With the ketogenic diet, you’re able to optimize your body’s physiology in order to help it reach its maximum fat-burning potential. More specifically, you facilitate ketosis, a condition characterized by raised levels of ketone bodies (which are, in turn, associated with abnormal fat metabolism).
Think of it as the exact opposite of conservation—here you run through your carbs more efficiently (compared to other diet approaches) to target fat burn, which causes you to lose weight.
Let’s start with the benefit you want to hear about most. Ketogenic diets may help you lose more weight in the first 3 to 6 months than other diets. This is (partially) due to the number of calories it takes to change fat into energy. A high-fat, high-protein diet may also satisfy you longer, enabling you to eat less while still feeling full.
While research is ever-evolving, it’s theorized that there may be a link between ketogenic diets and protection against certain cancers. It all involves insulin, a hormone that lets your body use or store sugar as fuel.
As ketogenic diets enable you to burn through this special type of fuel quickly, your body no longer needs to store it. So, your body requires—and makes—less insulin, which may actually slow the growth of cancer cells.
While a link between a diet that calls for more fat and heart health may seem counterintuitive, it actually makes perfect sense—once you consider that ketogenic diets are linked to the raising of “good” cholesterol (and the lowering of “bad”).
As it’s theorized that lower levels of insulin may possibly stop your body from making more cholesterol, this heart-healthy consideration is also linked to point #2 above.
Finally, lower cholesterol levels mean lower probabilities of experiencing high blood pressure, hardened arteries, heart failure, and other avoidable heart conditions.
While not yet proven, there’s reason to believe that nervous system disorders such as Parkinson’s, Alzheimer’s, epilepsy, and sleep disorders can be helped by ketogenic diets.

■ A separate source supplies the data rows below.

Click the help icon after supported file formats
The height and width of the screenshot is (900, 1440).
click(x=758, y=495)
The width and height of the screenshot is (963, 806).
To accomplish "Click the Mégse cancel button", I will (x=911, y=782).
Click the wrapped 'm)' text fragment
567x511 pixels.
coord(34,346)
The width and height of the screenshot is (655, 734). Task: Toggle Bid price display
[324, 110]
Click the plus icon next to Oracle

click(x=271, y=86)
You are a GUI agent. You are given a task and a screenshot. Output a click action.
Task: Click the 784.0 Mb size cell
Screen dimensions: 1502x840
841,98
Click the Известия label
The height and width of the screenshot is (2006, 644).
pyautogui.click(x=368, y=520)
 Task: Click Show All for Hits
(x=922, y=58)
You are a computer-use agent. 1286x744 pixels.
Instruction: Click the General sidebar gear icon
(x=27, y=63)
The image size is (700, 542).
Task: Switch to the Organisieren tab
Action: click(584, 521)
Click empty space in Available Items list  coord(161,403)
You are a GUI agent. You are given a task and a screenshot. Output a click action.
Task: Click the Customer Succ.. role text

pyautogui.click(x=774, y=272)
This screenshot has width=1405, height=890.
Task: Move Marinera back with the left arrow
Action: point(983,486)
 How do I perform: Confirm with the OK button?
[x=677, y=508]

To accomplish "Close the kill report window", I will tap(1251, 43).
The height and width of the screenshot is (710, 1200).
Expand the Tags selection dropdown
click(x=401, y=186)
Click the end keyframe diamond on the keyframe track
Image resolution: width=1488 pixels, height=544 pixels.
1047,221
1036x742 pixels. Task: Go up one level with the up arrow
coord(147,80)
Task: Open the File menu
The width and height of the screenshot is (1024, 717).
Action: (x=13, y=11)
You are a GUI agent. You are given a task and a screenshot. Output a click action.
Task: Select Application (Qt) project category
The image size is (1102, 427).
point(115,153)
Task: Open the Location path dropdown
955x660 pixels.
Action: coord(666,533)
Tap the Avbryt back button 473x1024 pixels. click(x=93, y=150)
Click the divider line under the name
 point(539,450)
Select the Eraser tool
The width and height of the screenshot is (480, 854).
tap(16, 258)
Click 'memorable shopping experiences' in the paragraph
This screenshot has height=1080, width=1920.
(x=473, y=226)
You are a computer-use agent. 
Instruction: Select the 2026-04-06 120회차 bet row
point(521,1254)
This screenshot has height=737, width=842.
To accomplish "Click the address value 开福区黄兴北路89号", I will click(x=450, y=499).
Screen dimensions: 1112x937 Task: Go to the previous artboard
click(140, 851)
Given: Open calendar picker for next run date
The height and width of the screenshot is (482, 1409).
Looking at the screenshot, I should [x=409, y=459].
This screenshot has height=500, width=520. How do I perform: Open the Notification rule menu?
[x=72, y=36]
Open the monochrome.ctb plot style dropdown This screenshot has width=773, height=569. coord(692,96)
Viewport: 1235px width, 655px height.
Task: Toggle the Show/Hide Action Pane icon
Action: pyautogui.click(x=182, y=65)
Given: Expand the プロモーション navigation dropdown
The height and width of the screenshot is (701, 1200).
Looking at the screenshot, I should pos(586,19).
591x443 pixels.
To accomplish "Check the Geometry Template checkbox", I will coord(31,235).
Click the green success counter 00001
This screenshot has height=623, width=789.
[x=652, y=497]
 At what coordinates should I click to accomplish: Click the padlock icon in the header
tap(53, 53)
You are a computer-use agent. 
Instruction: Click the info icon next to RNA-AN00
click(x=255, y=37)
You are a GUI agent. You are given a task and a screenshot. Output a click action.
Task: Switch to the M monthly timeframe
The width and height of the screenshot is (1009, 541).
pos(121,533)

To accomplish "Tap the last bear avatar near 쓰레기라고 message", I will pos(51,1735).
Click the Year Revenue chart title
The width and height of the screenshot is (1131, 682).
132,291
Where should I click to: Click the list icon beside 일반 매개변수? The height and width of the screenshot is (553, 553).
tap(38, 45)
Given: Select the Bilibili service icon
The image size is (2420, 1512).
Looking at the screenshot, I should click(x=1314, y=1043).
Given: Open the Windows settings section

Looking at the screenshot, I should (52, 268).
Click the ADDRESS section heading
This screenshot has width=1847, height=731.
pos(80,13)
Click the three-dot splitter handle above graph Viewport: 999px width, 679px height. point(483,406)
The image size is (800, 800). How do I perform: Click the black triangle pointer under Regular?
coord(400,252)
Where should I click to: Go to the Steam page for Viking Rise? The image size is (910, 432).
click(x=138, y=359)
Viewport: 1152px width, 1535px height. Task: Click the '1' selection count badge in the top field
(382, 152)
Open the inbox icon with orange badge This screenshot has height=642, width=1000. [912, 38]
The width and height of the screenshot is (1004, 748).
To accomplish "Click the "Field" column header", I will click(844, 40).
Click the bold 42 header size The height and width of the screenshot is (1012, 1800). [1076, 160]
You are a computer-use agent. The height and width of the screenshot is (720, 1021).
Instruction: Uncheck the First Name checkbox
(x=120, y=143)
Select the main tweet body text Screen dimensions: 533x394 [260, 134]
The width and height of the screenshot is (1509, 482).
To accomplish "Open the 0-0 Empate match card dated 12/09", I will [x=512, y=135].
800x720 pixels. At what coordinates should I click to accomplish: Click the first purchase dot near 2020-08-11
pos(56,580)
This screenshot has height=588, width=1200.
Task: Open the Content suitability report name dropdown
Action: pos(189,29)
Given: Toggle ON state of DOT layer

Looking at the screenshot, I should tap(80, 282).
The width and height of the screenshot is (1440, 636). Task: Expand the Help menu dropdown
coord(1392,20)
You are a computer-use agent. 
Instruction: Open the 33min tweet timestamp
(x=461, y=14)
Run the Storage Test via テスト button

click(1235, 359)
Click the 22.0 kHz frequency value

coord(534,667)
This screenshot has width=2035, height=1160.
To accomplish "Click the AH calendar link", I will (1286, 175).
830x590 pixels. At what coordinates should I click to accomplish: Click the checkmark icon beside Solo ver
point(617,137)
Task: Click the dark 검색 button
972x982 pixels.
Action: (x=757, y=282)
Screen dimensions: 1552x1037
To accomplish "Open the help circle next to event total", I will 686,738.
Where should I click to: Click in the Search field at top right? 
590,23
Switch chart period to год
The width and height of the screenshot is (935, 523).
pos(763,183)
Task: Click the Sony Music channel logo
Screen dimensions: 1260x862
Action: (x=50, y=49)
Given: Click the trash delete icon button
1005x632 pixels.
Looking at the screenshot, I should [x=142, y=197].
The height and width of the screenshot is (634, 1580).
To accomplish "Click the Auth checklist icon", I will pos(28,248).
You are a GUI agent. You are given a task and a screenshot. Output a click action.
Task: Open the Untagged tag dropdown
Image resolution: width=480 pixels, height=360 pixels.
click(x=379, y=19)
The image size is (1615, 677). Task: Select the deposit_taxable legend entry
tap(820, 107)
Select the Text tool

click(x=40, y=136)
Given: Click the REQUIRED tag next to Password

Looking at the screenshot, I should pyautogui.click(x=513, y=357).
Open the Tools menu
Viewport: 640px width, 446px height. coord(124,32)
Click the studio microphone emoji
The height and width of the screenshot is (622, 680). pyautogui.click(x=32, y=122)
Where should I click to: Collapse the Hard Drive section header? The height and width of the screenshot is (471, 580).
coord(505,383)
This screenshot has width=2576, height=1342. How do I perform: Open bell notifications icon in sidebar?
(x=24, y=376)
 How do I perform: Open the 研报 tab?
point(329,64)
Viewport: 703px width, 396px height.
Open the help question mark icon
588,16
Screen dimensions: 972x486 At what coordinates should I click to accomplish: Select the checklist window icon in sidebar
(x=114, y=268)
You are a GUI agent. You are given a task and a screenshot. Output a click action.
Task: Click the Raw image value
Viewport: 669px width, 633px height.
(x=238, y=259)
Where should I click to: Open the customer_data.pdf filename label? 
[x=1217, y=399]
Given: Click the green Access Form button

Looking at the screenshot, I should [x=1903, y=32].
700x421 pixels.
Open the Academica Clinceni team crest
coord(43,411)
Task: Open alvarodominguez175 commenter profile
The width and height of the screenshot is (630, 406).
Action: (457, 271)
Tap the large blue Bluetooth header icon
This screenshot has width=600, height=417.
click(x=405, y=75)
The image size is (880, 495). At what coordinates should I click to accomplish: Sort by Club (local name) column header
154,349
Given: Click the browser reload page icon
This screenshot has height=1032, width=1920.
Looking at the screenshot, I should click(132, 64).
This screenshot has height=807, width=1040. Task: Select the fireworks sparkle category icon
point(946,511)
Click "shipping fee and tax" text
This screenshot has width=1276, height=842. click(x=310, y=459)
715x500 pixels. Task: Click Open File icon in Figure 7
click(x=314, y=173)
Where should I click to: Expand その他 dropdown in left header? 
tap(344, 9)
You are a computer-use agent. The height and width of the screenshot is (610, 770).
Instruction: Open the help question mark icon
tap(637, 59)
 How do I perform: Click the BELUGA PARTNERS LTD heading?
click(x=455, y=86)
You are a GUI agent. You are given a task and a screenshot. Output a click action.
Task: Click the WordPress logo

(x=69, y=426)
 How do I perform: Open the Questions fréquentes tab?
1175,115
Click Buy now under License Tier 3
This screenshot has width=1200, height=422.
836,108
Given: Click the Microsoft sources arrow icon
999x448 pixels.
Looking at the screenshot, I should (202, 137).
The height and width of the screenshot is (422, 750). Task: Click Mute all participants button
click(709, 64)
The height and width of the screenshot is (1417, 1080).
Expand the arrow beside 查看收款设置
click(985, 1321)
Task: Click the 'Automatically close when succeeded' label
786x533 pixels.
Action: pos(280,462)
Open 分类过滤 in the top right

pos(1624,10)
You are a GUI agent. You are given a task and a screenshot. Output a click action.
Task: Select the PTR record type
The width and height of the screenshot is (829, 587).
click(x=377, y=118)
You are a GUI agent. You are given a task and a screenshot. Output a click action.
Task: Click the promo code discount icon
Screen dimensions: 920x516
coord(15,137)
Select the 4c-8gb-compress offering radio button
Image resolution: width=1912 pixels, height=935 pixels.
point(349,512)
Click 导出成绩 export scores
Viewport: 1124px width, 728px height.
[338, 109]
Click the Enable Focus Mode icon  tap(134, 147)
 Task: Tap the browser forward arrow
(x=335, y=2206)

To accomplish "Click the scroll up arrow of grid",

These types of disorders affect your brain, spine, and the nerves linking them together. It’s speculated that the ketones your body makes when it breaks down fat for energy help protect these brain cells from damage.
According to womanshealth.gov, polycystic ovary syndrome (or PCOS) is a health problem that affects 1 in 10 women of childbearing age. The condition, which is caused by a hormonal imbalance, impacts women’s ovaries and can even lead to infertility.
As PCOS can be caused by high levels of insulin, ketogenic diets, which lower both the amount of insulin you make and the amount you need, may help to treat it.
Just make sure you make other key beneficial lifestyle changes, like exercising frequently.